WORK TO COMPLETE — From the line that contains "1083x560 pixels." through the end of the records below, write out each line exactly as it appears, but not the pictures.

THE DATA —
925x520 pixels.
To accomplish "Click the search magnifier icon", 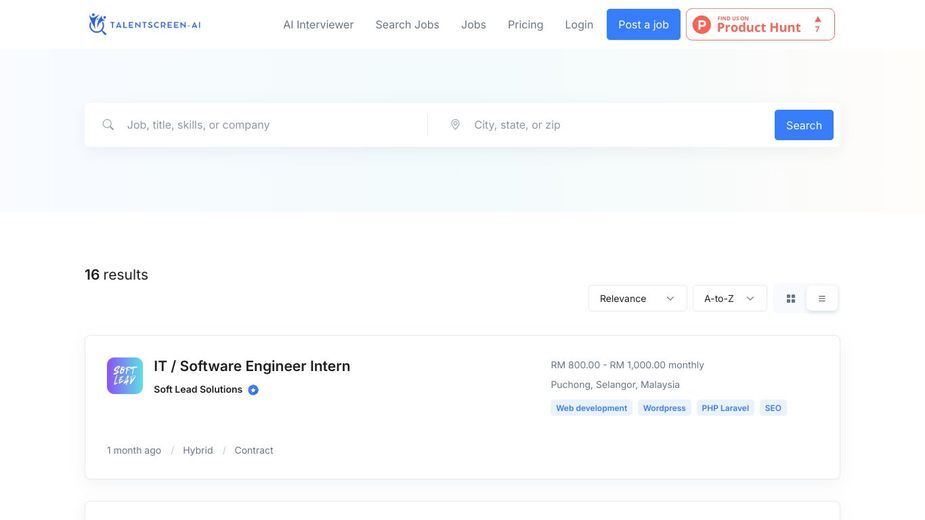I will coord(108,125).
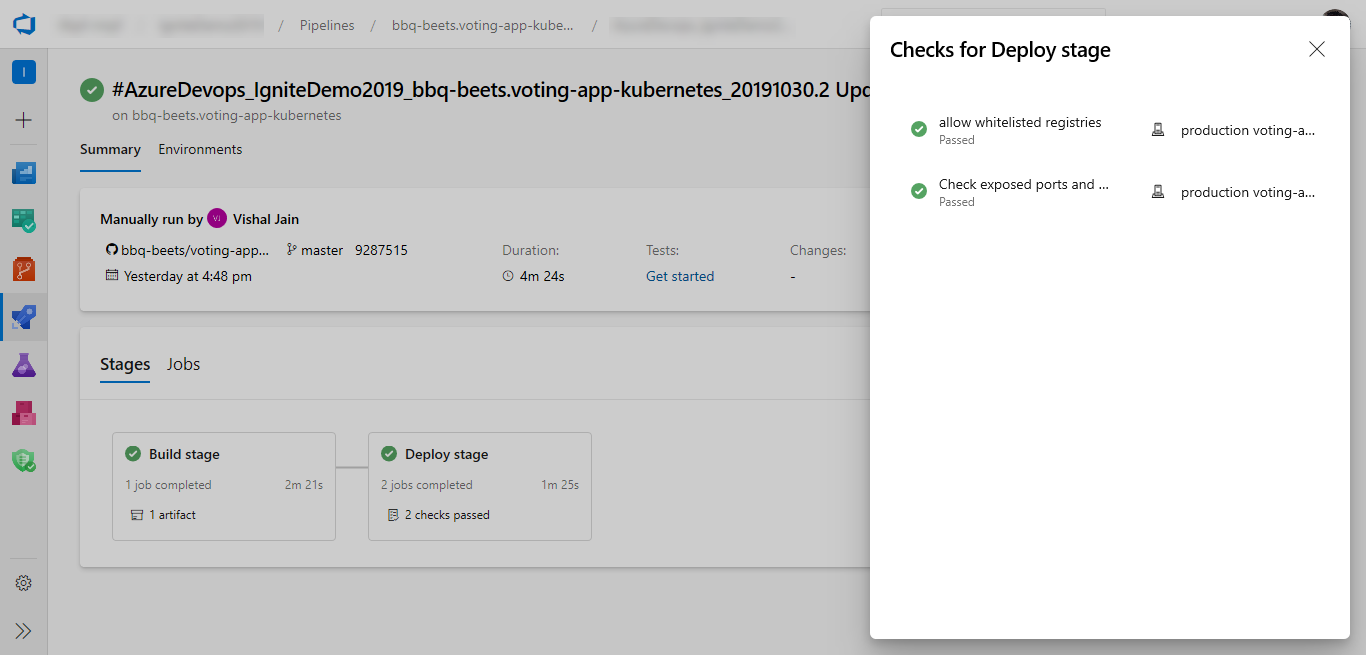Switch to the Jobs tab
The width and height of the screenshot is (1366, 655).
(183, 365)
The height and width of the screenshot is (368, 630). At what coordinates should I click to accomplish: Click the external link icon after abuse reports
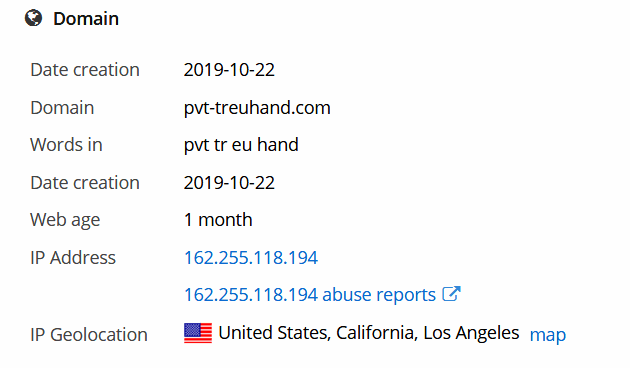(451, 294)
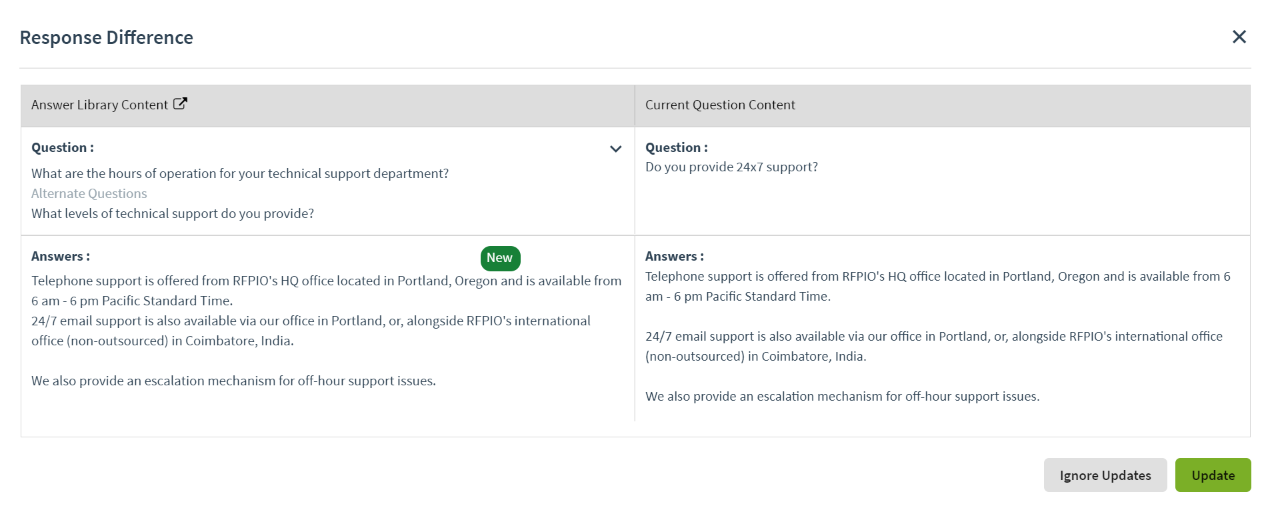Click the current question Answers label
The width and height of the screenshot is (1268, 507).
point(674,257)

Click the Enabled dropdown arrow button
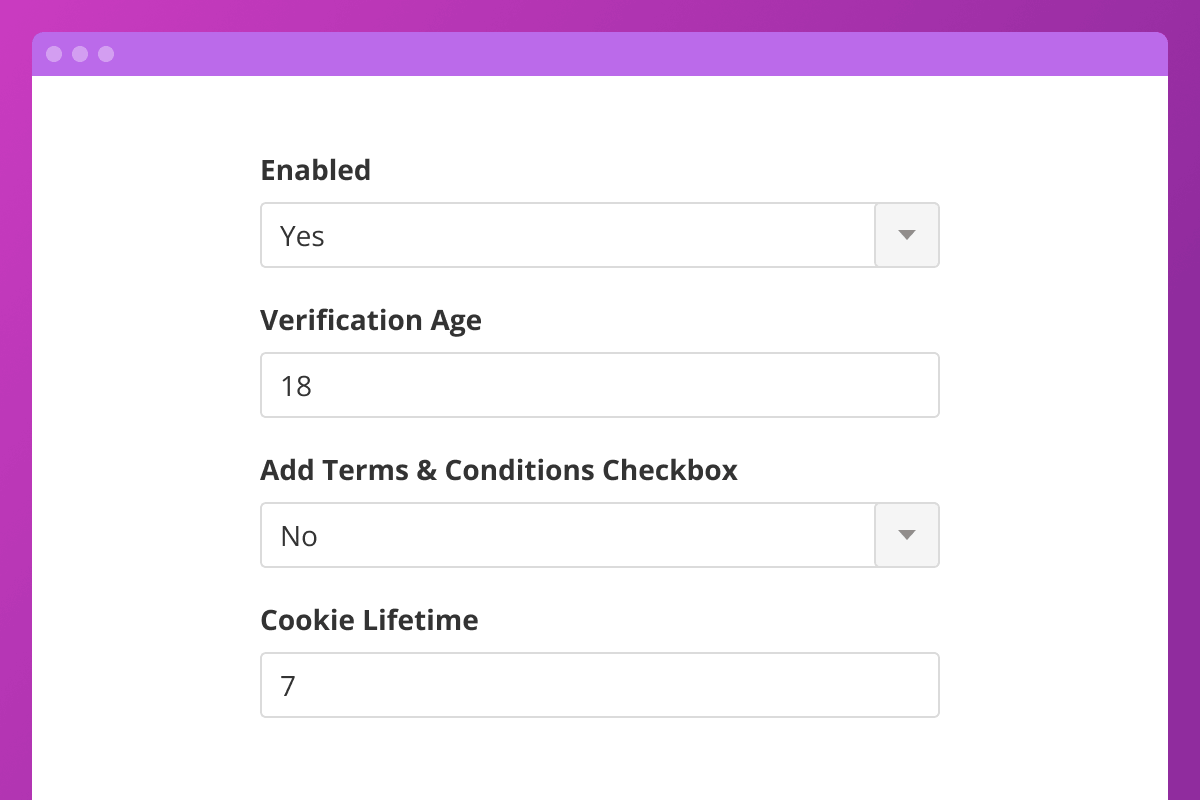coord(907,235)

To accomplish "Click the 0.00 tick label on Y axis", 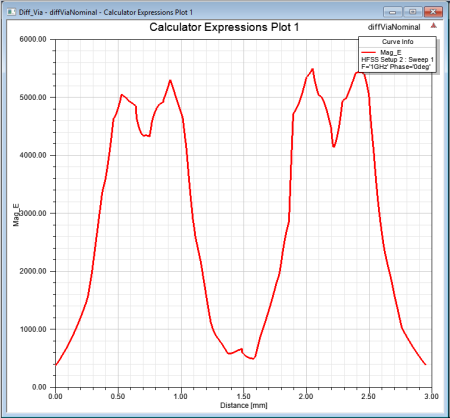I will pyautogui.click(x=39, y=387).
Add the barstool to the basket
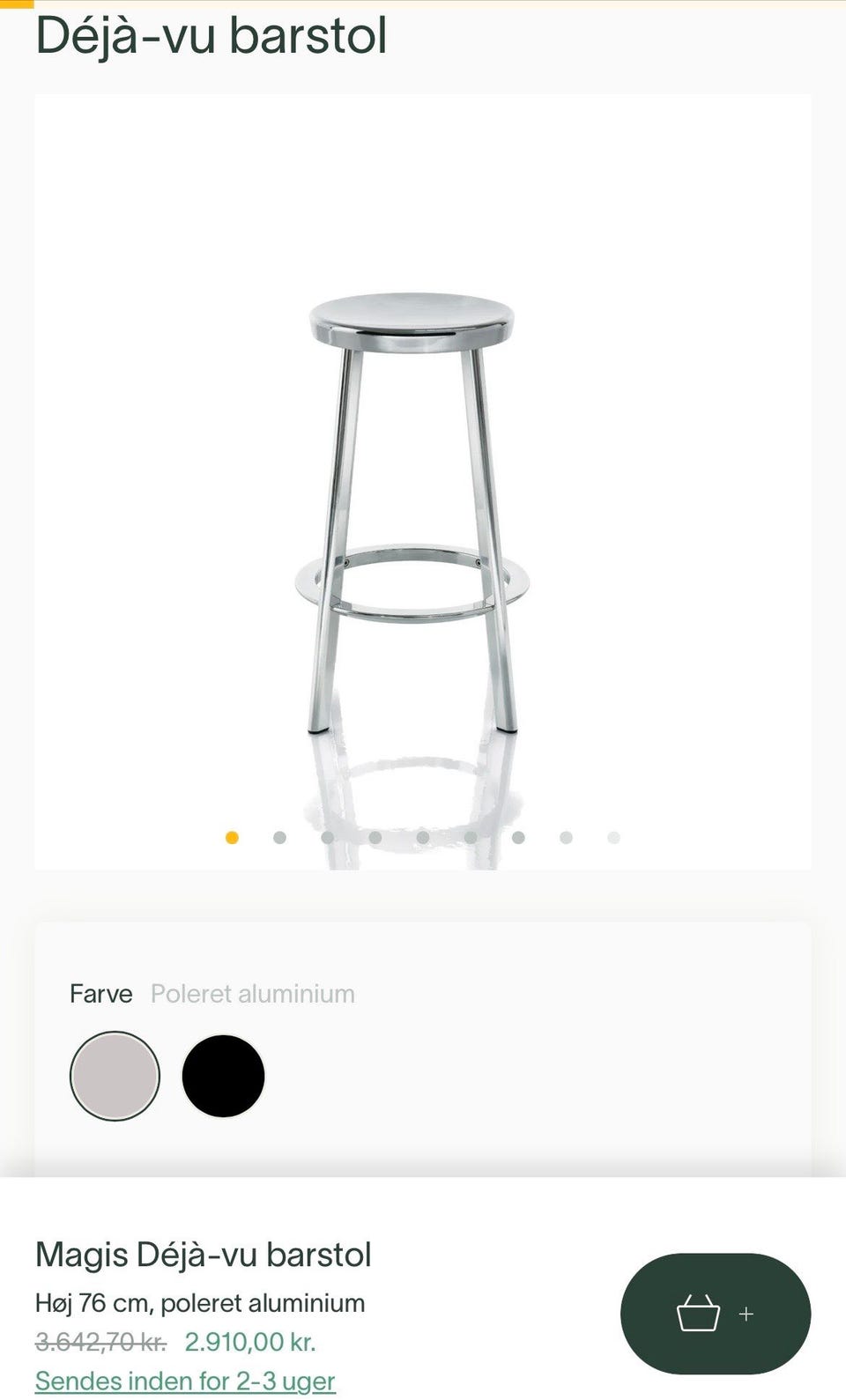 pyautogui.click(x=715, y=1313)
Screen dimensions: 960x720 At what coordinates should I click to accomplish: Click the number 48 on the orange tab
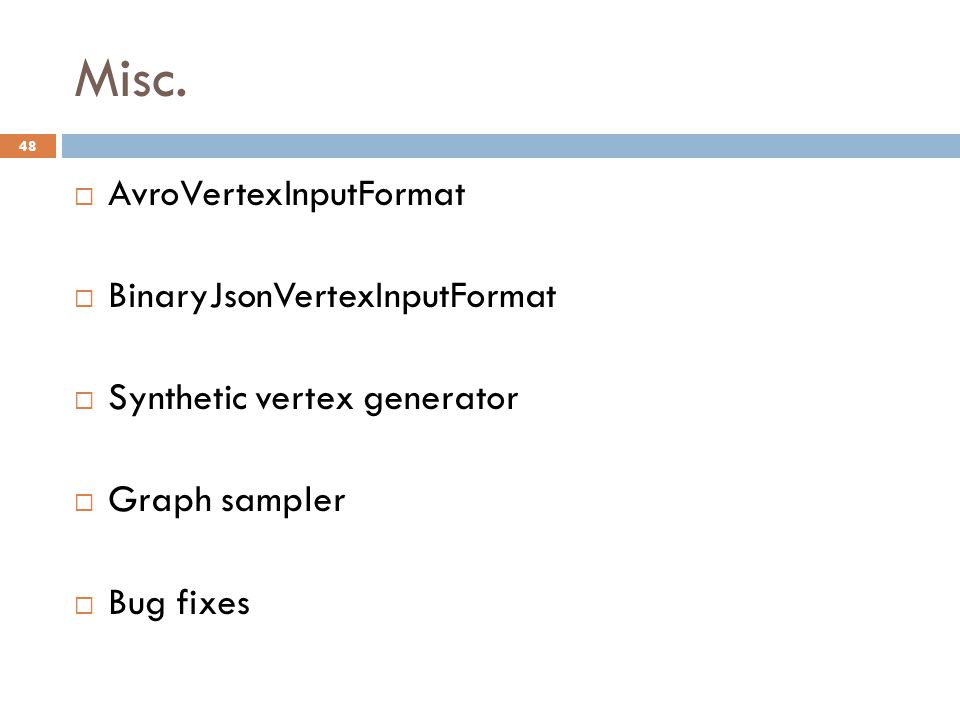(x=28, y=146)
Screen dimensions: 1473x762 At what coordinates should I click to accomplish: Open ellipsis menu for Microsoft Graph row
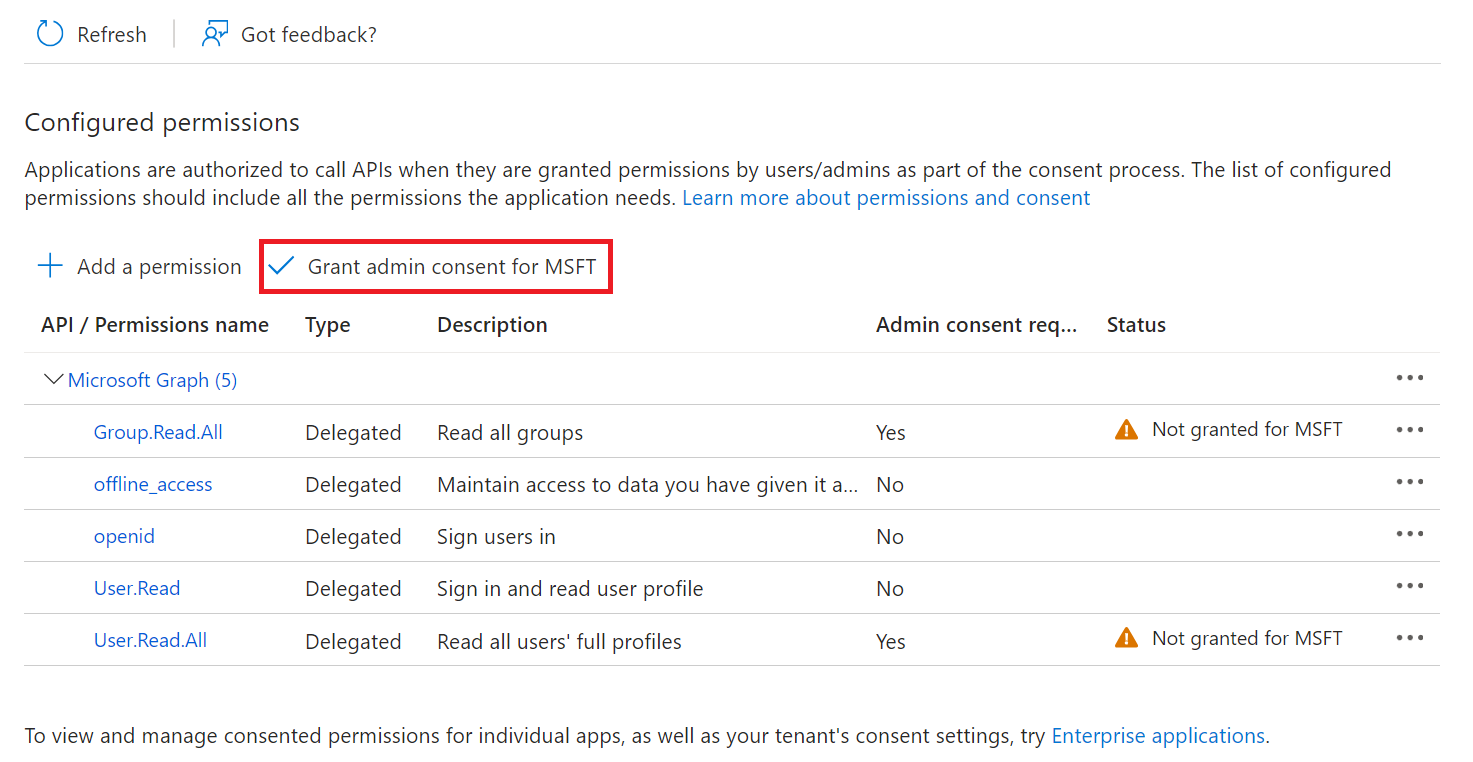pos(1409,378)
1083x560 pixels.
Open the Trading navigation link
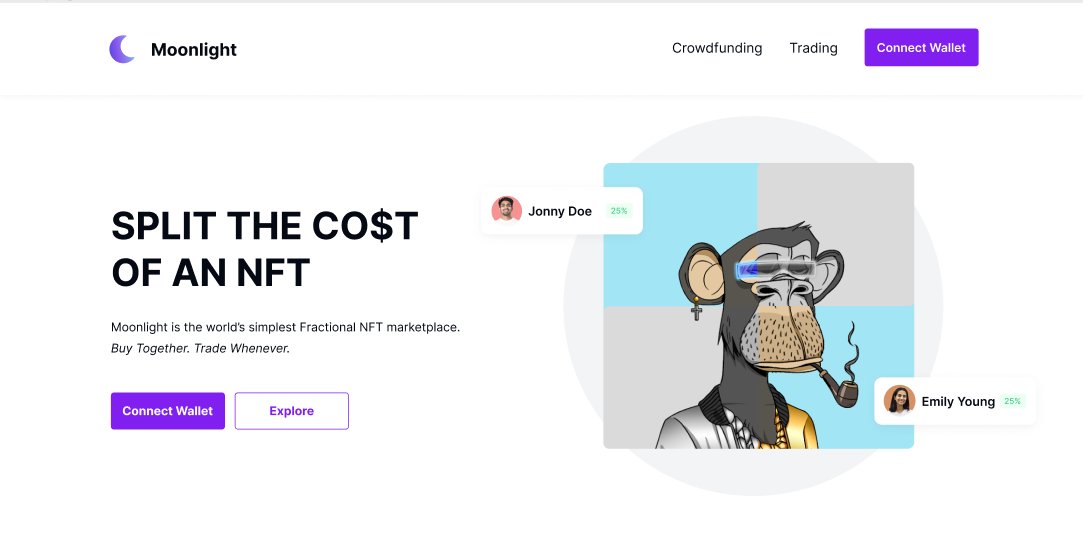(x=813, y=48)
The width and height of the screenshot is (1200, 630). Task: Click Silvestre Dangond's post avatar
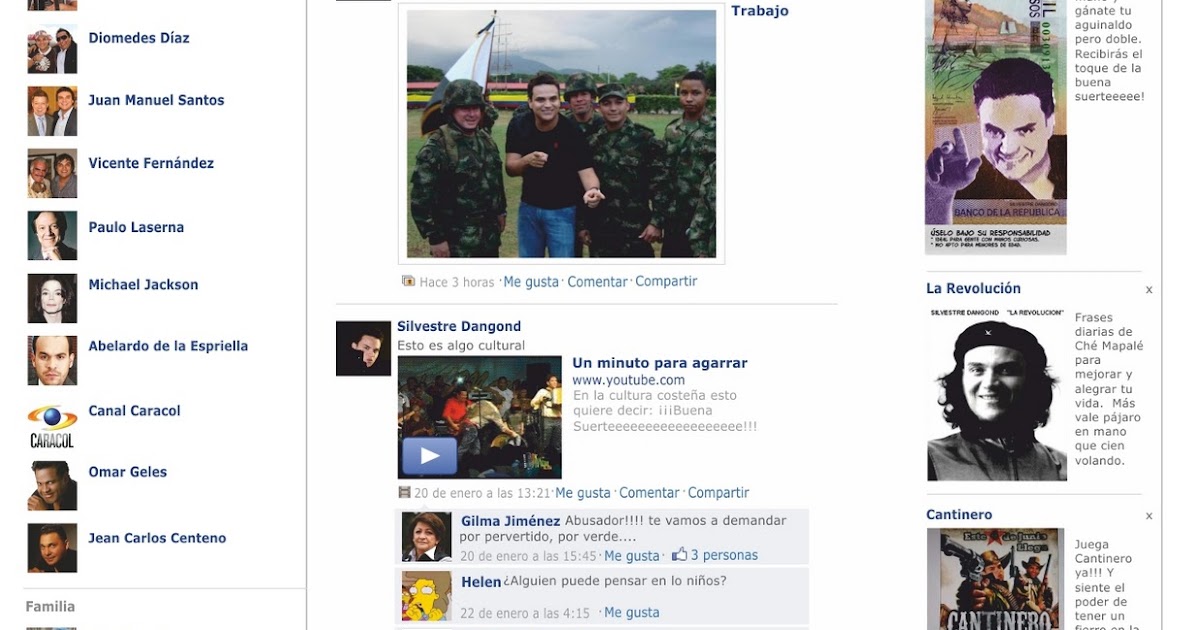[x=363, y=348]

RESPONSE —
1083x560 pixels.
Open the Trading navigation link
(x=813, y=48)
The width and height of the screenshot is (1200, 630). Task: Click Silvestre Dangond's post avatar
[x=363, y=348]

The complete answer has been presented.